Owing Chinese investors $250 million, the real estate company owned by the family of President Trump’s son-in-law and key advisor, Jared Kushner, is finding it difficult to find a major bank willing to loan the money amid a number of controversies brewing around its links to the administration and allegations of a visa program to lure investors.
According to a Bloomberg report, Kushner Cos. has been testing the waters in search of a loan, using its 50-story Trump Bay Street in Jersey City as collateral. According to the report, the company would keep $50 million and use the rest to repay the investors and pay off a mortgage on the building.
The building is now valued at $340 million to $360 million, with more than half the apartments rented, according to a deal summary circulated to prospective lenders in recent weeks.
The company funded a chunk of the $194-million development through the EB-5 visa program. This program offers wealthy foreign investors green cards in return for an investment in U.S. projects. Under the program, a foreigner must put up at least $500,000 in a project that helps an area with high unemployment or in need of development in exchange for a permanent resident visa.
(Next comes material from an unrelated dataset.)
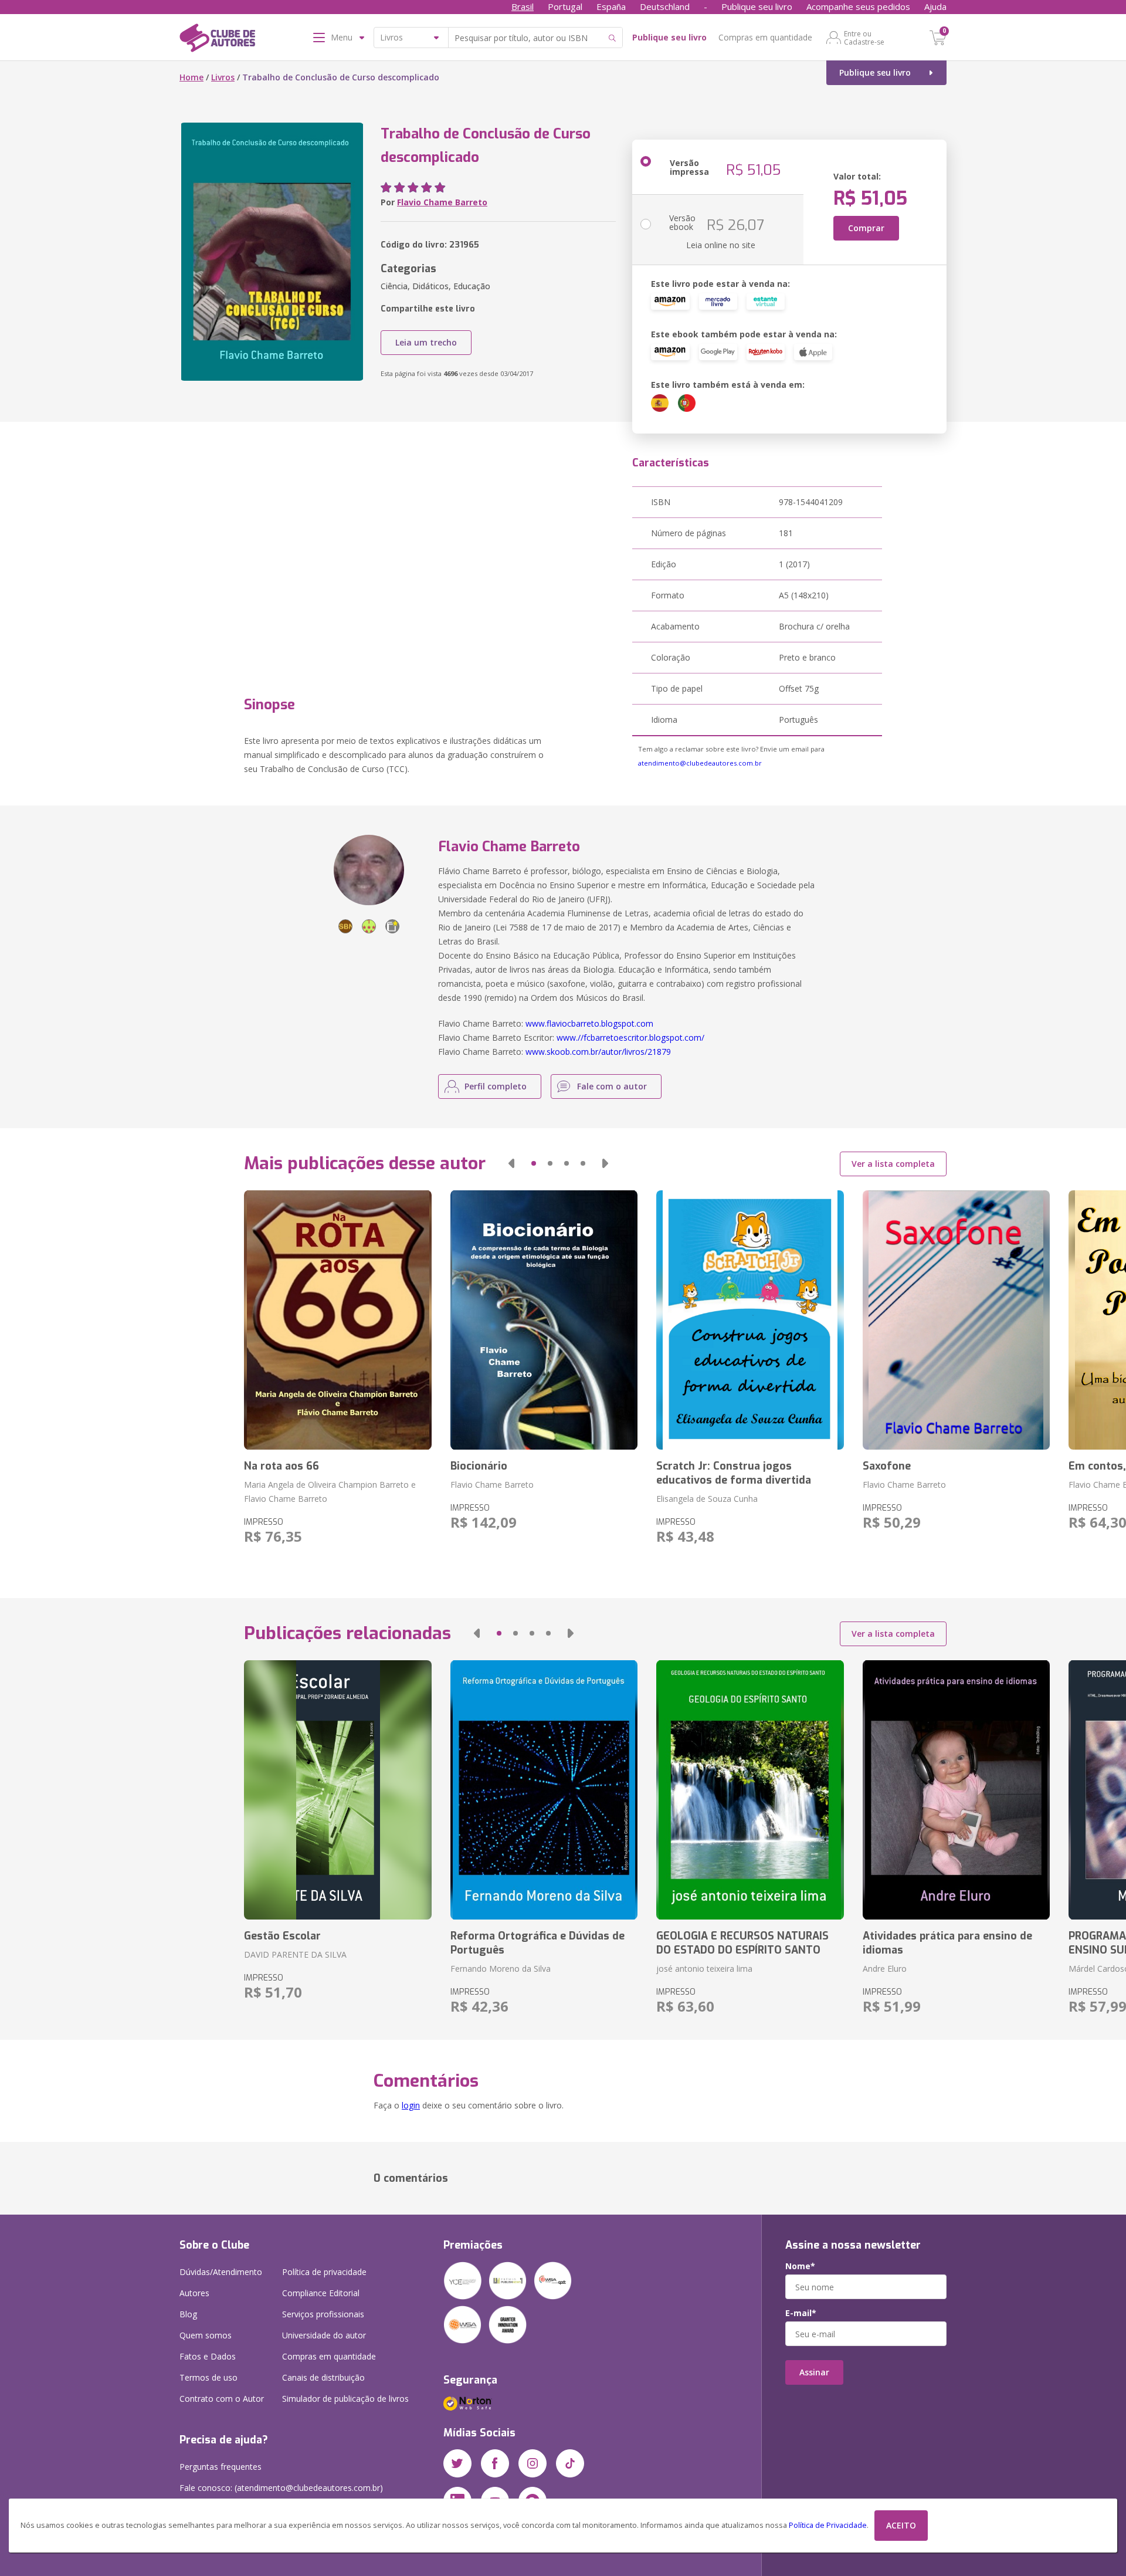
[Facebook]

This is a program that has some under scrutiny for several years as lawmakers have sought stricter oversight to guard against fraud and provide better access to economically strapped regions. Because of the controversy and the property’s connection to the Kushners and the visa program, many large banks are wary.
On projects like Trump Bay Street, longer-term financing — with lower rates — is typically not available until the building reaches at least 50 percent occupancy, which this one now has, according to Laurent Morali, the president of Kushner Companies, said in a recent statement.
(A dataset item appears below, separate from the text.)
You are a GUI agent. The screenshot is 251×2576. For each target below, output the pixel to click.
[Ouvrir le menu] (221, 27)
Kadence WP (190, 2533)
“We have received overwhelming interest, at our ask, from the pool of lenders that has been tapped. This is a very successful rental building, which is in high demand in the lending community.”
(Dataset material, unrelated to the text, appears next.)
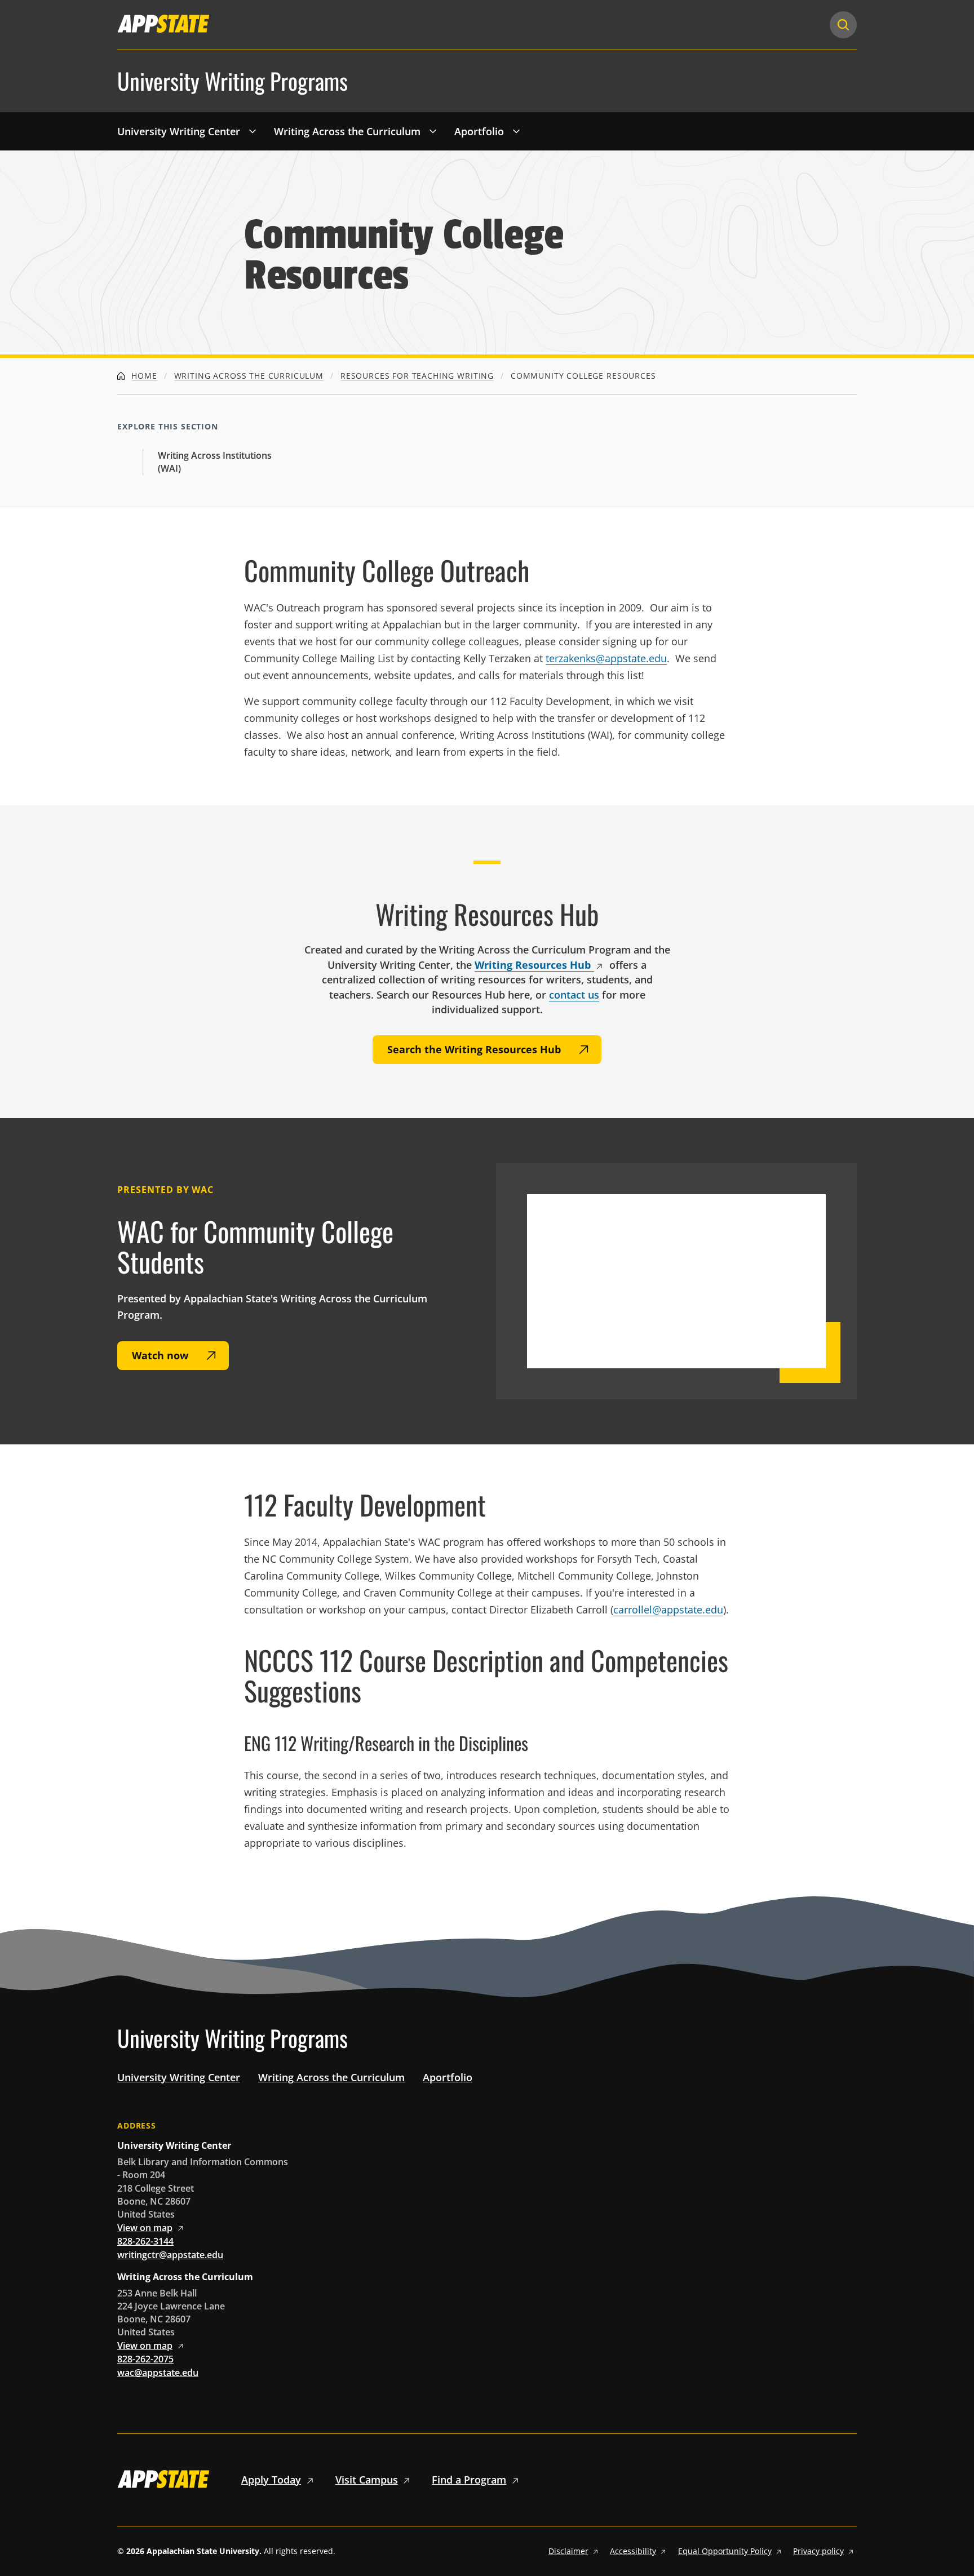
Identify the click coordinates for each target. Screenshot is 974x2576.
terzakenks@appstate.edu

The Kushner family’s use of the EB-5 visa program stirred controversy in May when Jared Kushner’s sister, Nicole Meyer, mentioned his name during a marketing trip in Beijing as part of an effort to raise another $150 million in visa funding for a separate Jersey City project. Kushner Companies said later that Kushner family members would no longer participate in such roadshows in China.
In preparation for his role as a White House adviser, Jared Kushner divested some of his stakes in the family business and other investments. He also resigned his position as chief executive of Kushner Companies, as well as the management positions he held in the hundreds of entities the company uses to own its projects.